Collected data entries

========

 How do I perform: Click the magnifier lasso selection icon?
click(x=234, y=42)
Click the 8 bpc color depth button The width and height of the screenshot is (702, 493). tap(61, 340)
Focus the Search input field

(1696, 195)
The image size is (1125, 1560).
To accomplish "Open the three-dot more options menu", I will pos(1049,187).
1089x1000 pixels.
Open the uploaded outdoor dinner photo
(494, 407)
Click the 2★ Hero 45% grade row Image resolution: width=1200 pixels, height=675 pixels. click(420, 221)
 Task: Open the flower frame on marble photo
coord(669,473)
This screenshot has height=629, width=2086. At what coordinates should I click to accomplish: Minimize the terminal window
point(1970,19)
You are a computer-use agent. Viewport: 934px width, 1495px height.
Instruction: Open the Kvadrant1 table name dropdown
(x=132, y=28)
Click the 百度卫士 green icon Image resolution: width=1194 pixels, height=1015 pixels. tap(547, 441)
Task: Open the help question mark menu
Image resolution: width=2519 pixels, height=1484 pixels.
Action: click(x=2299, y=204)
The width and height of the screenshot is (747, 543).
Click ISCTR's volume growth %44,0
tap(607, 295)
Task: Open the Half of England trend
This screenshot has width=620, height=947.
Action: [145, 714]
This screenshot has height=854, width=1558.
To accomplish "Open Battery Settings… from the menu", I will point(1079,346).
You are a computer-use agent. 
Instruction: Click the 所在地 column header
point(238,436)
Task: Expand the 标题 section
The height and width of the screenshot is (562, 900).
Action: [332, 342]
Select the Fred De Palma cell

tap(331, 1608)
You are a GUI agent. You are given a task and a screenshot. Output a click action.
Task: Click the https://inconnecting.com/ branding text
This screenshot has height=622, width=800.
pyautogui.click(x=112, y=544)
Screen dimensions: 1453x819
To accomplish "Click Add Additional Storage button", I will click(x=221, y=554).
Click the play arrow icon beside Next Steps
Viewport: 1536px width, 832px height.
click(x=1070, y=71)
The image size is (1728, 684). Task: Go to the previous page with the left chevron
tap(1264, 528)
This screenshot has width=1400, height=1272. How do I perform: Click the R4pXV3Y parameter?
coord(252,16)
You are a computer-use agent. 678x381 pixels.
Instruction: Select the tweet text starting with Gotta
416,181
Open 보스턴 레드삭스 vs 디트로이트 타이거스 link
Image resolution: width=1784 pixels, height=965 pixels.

========

WHAT THIS TASK INVOLVES = Copy out all of the material above, substituting "capture" for each occurrence of "screenshot" and leaving every other character as it is.

EXERCISE RESPONSE =
 How do I perform: Click the magnifier lasso selection icon?
click(x=234, y=42)
Click the 8 bpc color depth button The width and height of the capture is (702, 493). tap(61, 340)
Focus the Search input field

(1696, 195)
The image size is (1125, 1560).
To accomplish "Open the three-dot more options menu", I will pos(1049,187).
1089x1000 pixels.
Open the uploaded outdoor dinner photo
(494, 407)
Click the 2★ Hero 45% grade row Image resolution: width=1200 pixels, height=675 pixels. click(420, 221)
 Task: Open the flower frame on marble photo
coord(669,473)
This capture has height=629, width=2086. At what coordinates should I click to accomplish: Minimize the terminal window
point(1970,19)
You are a computer-use agent. Viewport: 934px width, 1495px height.
Instruction: Open the Kvadrant1 table name dropdown
(x=132, y=28)
Click the 百度卫士 green icon Image resolution: width=1194 pixels, height=1015 pixels. tap(547, 441)
Task: Open the help question mark menu
Image resolution: width=2519 pixels, height=1484 pixels.
Action: click(x=2299, y=204)
The width and height of the capture is (747, 543).
Click ISCTR's volume growth %44,0
tap(607, 295)
Task: Open the Half of England trend
This capture has width=620, height=947.
Action: [145, 714]
This capture has height=854, width=1558.
To accomplish "Open Battery Settings… from the menu", I will point(1079,346).
You are a computer-use agent. 
Instruction: Click the 所在地 column header
point(238,436)
Task: Expand the 标题 section
The height and width of the capture is (562, 900).
Action: [332, 342]
Select the Fred De Palma cell

tap(331, 1608)
You are a GUI agent. You are given a task and a capture. Output a click action.
Task: Click the https://inconnecting.com/ branding text
This capture has height=622, width=800.
pyautogui.click(x=112, y=544)
Screen dimensions: 1453x819
To accomplish "Click Add Additional Storage button", I will click(x=221, y=554).
Click the play arrow icon beside Next Steps
Viewport: 1536px width, 832px height.
click(x=1070, y=71)
The image size is (1728, 684). Task: Go to the previous page with the left chevron
tap(1264, 528)
This capture has width=1400, height=1272. How do I perform: Click the R4pXV3Y parameter?
coord(252,16)
You are a computer-use agent. 678x381 pixels.
Instruction: Select the tweet text starting with Gotta
416,181
Open 보스턴 레드삭스 vs 디트로이트 타이거스 link
Image resolution: width=1784 pixels, height=965 pixels.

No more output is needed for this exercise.